On the other hand the 0.5-2% wealth tax on net worths greater than about $800,000 would reduce current tax inequities. Under the comprehensive reform proposed (Proposed Fair Share Tax Reform), Warren Buffett’s total tax bill would increase to about 35% of his income and investment gains, about the total tax rate our hypothetical middle-class family now pays on its wages. The minimum wage worker’s total tax bill is decreased to about 1%. Typical middle class families would pay about 15-20% of income in total taxes. They would pay federal-state-local income tax, probably no net-worth tax and a few excise taxes; No Social security, property, sales taxes.
The Economy: Investment income and gains are now taxed at 2-100-fold lower rates that income from work (production). Therefore, investment is encouraged relative to work. The United State's concentration of wealth in the very few further encourages investment over work and spending. Give a millionaire a dollar and he will invest it. A poor person will spend it. A middle class person will spend most of it and save (invest) the rest. There is such a thing as encouraging more investment than the economy can sustain, particularly if work and consumer spending drop as the middle class is squeezed.

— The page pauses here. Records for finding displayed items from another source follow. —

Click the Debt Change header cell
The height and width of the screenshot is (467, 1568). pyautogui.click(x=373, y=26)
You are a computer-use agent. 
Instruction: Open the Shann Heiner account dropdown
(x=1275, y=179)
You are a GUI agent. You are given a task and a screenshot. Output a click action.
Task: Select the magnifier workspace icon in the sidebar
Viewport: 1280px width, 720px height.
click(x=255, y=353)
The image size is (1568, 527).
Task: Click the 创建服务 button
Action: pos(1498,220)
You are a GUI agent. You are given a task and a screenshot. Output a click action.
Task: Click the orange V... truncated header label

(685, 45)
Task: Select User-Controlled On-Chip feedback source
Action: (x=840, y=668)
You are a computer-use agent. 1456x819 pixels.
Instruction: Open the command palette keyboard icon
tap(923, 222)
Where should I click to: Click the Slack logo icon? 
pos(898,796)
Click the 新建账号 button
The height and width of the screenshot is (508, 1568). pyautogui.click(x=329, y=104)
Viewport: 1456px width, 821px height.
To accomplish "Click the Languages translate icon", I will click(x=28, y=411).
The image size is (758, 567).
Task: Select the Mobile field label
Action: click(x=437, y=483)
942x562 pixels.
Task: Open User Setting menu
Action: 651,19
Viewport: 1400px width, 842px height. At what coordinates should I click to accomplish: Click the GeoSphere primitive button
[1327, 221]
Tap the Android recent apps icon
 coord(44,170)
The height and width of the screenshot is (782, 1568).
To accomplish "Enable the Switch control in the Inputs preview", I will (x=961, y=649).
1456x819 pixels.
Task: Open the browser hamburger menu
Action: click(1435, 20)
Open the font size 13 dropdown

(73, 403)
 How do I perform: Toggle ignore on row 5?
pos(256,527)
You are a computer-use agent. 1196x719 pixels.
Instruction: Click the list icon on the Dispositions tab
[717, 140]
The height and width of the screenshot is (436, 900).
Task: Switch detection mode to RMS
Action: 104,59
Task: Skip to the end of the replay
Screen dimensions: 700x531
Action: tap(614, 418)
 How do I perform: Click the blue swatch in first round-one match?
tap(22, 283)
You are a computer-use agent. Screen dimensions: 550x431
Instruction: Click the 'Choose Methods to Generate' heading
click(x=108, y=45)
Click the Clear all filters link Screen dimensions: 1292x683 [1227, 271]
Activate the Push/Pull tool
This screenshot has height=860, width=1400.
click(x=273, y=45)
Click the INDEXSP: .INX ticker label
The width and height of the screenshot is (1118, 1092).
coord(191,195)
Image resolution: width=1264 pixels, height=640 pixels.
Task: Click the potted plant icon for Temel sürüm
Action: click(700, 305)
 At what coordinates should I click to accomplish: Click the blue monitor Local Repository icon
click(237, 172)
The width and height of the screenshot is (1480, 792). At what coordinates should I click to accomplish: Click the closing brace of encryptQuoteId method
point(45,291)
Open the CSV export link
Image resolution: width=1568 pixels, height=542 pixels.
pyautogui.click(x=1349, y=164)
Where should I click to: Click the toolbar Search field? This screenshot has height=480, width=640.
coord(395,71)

If tax distortions encourage investment over the other two parts of the economy (work/production and spending/consumption), too many investment dollars chase too few worthy investments. Under supply and demand pressure, investment prices soar. This is an investment bubble, which will eventually burst, and when it does, usually causes a recession. Then, the poor and middle class suffer with job loss, salary reduction, and evaporation of their retirement savings. Any financial regulations that try to curtail irresponsible investing will be overwhelmed by market forces, in this case distorted market forces.
A VAT would mean that investment income gets even more favored tax treatment than under the current system. The wealth concentration in the investing class would increase. The drastic increase in prices caused by the VAT would cause consumption to plummet. Each of these three effects would lead to even more bubbles…busts… recessions. On the other hand, a net worth (wealth) tax would allow a reduction in taxes on work and consumption and so would have the opposite effects: reduce the favored tax treatment for investment, reduce wealth concentration, and increase middle class consumption. Investment would be matched to consumption. Recessions, which undo much of the previous economic progress, would be less frequent and more shallow. The economy would soar. This would increase tax revenues further.
There is much empiric evidence from history that supports the claims made on this page. See the paragraphs next to President Clinton's photo on the Criticisms Answered page. It is probably not coincidental that the two most recent investment bubbles began here in the United States, the industrialized country with the greatest wealth disparity and that each occurred (2001, 2008) a few years after investments were given even more favored tax treatment (1997, 2001, 2003). Nor is it coincidental that the Great Depression started with the US stock market crash, just after the last time our wealth disparity reached the levels reached in 2000.